All of these problems factor back into the “cheap and accessible” model. Because people still demand inexpensive food they did not grow, modern agriculture must respond with more chemicals, more damaging cultivation methods, more concentrated food production systems, all of which compound the problems even more.

Unless everyone considers another way. AeroFarms, and the thousands of companies like it, are attempting to do something that the modern farming mythology cannot do: return mankind to a society centered around feeding itself–the theme of all of human history–without demanding that modern people give up their urbanized lives to return to rustic farm settings.

Of course, at first such technologies will be expensive and hard to come by, but over time, the best technologies will take hold, become more prevalent, and become less expensive. Further, the locally or self-produced model circumvents the “cheap and accessible” model and adds the benefit of increased local and individual independence from the vagaries of the worldwide economy and commodity markets.

So, if people really want cheap and accessible food, the best way to ensure that goal is for them to grow it themselves or to support those growing it specifically for them. Everyone can have enough food if enough people are growing it, but all of us have to start supporting that idea first.

DLH

Life and death and farming

I can’t think of many other places where the drama of life and death unfold with such breathtaking regularity as they do on the farm .

Today, I had to help a cow give birth to a calf that was too big for her and got hung up on her hip bones as it was being born. We lost the calf but saved the cow; lost a new life but ensured new lives in the process.

No matter what kind of farming someone decides to pursue, some element of this cycle of life and death will be present. With animals, especially big ones, this cycle can be traumatic and dramatic, but even with plants the cycle is just as evident.

I think that constant exposure to life and death is why farmers, especially traditional ones, tend to be far more realistic and spiritual than most other people. In the life and death I experienced just a little while ago, I saw the tale of my own life and of the lives that depend on me. I saw the evidence of how fleeting life is and how important it is to make every second count.
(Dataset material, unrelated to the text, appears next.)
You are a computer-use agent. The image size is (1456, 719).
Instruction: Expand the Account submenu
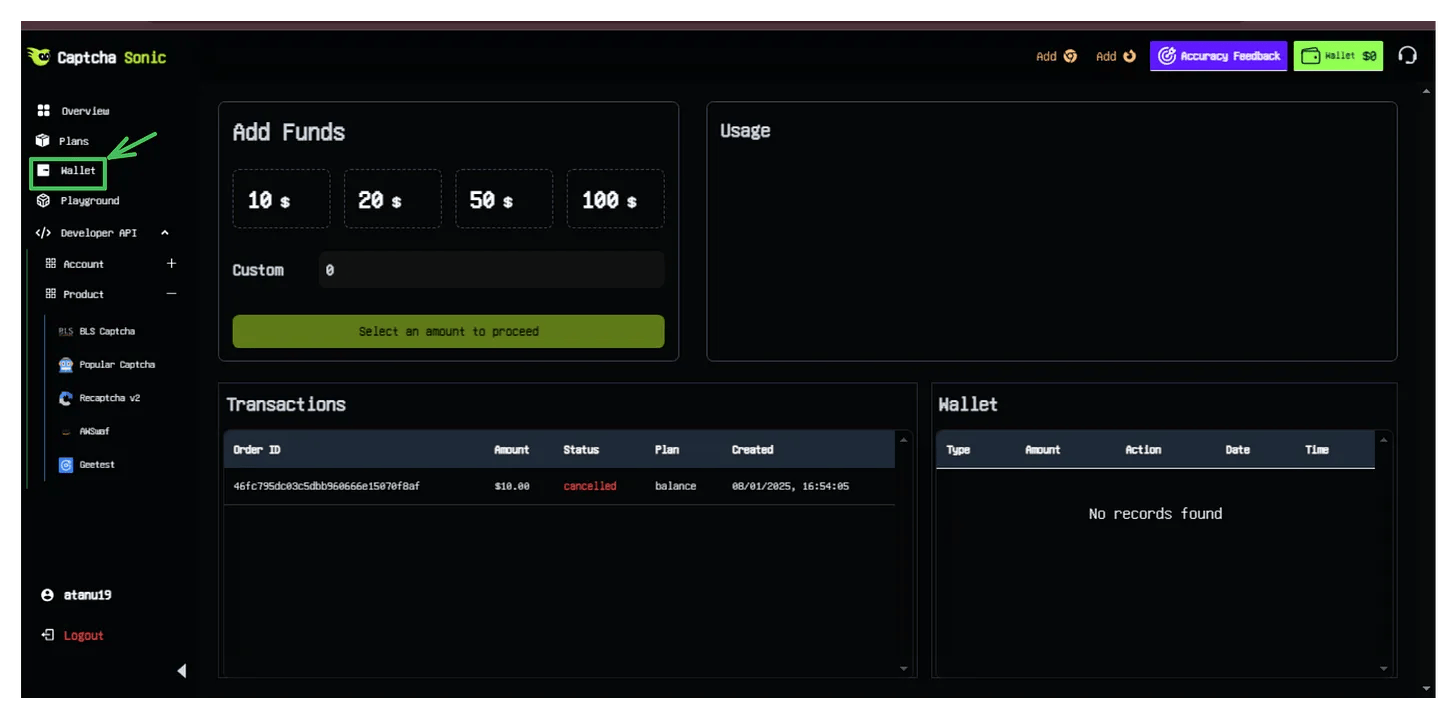[x=171, y=264]

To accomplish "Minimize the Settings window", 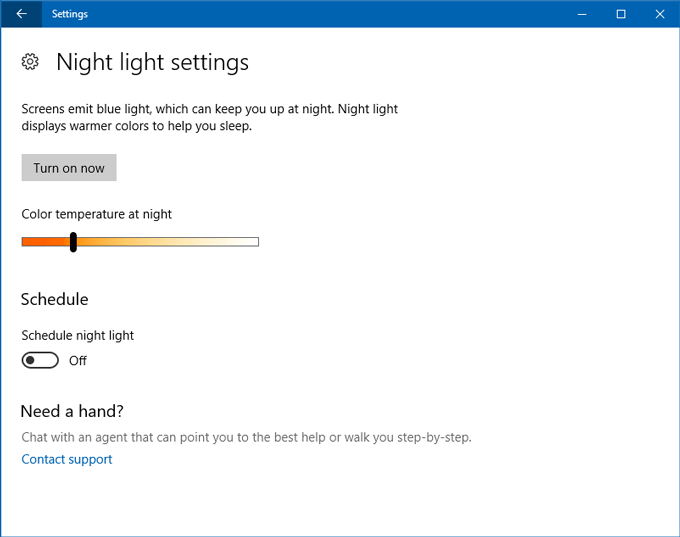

From that view, I see how farming, like the rest of a life well lived, is not for the weak of heart or the weak of soul. Yet, even seeing life and death acted out before me, I am not discouraged or afraid but instead that much more dedicated to the idea of making every moment I have matter.

It is because of that sense of dedication that I think society has lost something as it has moved away from the farm. Because most people are not exposed to the ever-present reality of life and death that farmers see, they have lost sight of the fact that their own lives are part of the same cycle.

I think that restoring that sense of reality is as important as feeding ourselves in my encouragement of people to grow their own food. Farming is life, not just a job, and doing it reminds us how little time any of us really have and how we should make the most of what we do have.